Recientemente ha saltado a la luz un caso que ha puesto nuevamente el foco sobre el uso de métodos de investigación privada por parte de empresas para controlar a trabajadores en situación de baja médica, y las implicaciones legales que esto conlleva.
Según una información de La Razón, un trabajador asturiano fue despedido de forma disciplinaria tras ganar una prueba de ciclismo de montaña mientras se encontraba de baja médica, y el Tribunal Superior de Justicia de Asturias (TSJA) confirmó la procedencia del despido al considerar que la participación en esa actividad resultaba incompatible con las limitaciones médicas alegadas durante su incapacidad temporal.
¿Qué ocurrió realmente?
Los hechos ocurrieron en junio de 2023. El empleado, tras sufrir síntomas como mareo, confusión y lentitud en el habla —que motivaron su traslado hospitalario y baja médica— participó en una competición de ciclismo de montaña en Tineo, completando el recorrido (con bicicleta eléctrica) y compartiendo fotografías de su actuación en redes sociales.

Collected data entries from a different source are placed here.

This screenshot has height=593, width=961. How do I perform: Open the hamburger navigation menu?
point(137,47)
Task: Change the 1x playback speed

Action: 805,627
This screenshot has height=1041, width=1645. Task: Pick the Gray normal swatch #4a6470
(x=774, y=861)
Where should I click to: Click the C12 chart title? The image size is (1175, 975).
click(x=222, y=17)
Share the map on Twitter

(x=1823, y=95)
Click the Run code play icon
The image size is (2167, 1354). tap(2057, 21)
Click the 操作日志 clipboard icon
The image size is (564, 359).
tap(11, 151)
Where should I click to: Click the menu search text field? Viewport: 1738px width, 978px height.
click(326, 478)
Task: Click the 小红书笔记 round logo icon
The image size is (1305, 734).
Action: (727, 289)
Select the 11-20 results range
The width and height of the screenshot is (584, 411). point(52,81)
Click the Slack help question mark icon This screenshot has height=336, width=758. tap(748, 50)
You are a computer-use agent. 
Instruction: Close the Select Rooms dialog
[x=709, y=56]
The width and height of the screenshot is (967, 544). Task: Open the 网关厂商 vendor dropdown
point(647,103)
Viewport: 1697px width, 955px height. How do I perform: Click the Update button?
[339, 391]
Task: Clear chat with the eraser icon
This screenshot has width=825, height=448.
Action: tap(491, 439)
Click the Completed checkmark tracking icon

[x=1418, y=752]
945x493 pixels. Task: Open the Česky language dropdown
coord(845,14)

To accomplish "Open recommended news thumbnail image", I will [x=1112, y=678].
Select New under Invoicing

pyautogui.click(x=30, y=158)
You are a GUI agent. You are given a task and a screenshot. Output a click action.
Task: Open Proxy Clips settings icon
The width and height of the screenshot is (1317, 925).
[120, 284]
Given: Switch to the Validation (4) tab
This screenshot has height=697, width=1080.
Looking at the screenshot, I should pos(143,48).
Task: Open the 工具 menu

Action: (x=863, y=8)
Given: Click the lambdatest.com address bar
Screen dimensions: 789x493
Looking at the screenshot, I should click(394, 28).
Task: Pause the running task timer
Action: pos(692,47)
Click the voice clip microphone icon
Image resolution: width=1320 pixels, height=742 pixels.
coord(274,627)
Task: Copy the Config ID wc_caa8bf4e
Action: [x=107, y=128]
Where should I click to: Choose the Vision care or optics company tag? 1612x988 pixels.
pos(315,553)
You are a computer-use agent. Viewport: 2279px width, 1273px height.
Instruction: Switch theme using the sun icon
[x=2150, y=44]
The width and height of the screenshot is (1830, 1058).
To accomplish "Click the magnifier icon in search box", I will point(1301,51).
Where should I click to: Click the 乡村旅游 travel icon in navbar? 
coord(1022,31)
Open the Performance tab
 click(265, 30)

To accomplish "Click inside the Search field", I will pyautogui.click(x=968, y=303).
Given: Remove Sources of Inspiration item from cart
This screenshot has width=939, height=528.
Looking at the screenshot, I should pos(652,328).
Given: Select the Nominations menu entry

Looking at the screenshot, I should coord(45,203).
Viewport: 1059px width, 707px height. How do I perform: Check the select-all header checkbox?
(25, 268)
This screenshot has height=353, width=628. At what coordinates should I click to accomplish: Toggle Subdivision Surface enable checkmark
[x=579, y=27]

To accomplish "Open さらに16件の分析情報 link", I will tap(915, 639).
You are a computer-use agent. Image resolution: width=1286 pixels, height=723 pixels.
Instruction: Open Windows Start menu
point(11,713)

Esto llevó a la empresa a abrir un expediente disciplinario, apoyándose —entre otras pruebas— en informes realizados por detectives privados que acreditaron la participación del trabajador en la prueba y en otras actividades físicas durante su baja. A partir de ese material, la empresa consideró que se había producido una simulación de enfermedad o una grave vulneración de la buena fe contractual, y optó por el despido disciplinario.
¿Qué dijo la justicia?
El trabajador impugnó el despido alegando, entre otros argumentos, que la empresa había vulnerado su derecho a la intimidad y que el cese era improcedente o nulo por discriminación ligada a su situación de salud. Sin embargo:
- El Juzgado de lo Social desestimó sus pretensiones.
- El TSJA reforzó la decisión: consideró que la actividad deportiva era incompatible con las limitaciones médicas declaradas en la baja, y que las pruebas obtenidas en espacios públicos no vulneraron derechos fundamentales.
El papel de la investigación privada
Este caso tiene un ingrediente relevante para los profesionales de la investigación privada:
- Obtención de pruebas en espacios públicos vale como evidencia ante la justicia siempre que se respete la legalidad vigente (no hay injerencia en intimidad o correspondencia).
- Los informes de investigación privada pueden ser determinantes para justificar la decisión empresarial, especialmente cuando se cuestiona la veracidad de una incapacidad temporal o se busca acreditar mala fe contractual.
No obstante, el uso de detectives privados en el ámbito laboral siempre exige sumo cuidado. Para que las pruebas sean útiles y admisibles:
- Deben ser obtenidas sin vulnerar derechos fundamentales (por ejemplo, no grabar dentro del domicilio del trabajador o incumplir normas de protección de datos).
- Su valor probatorio dependerá de la calidad, la cadena de custodia y la contextualización de las imágenes/documentación obtenida.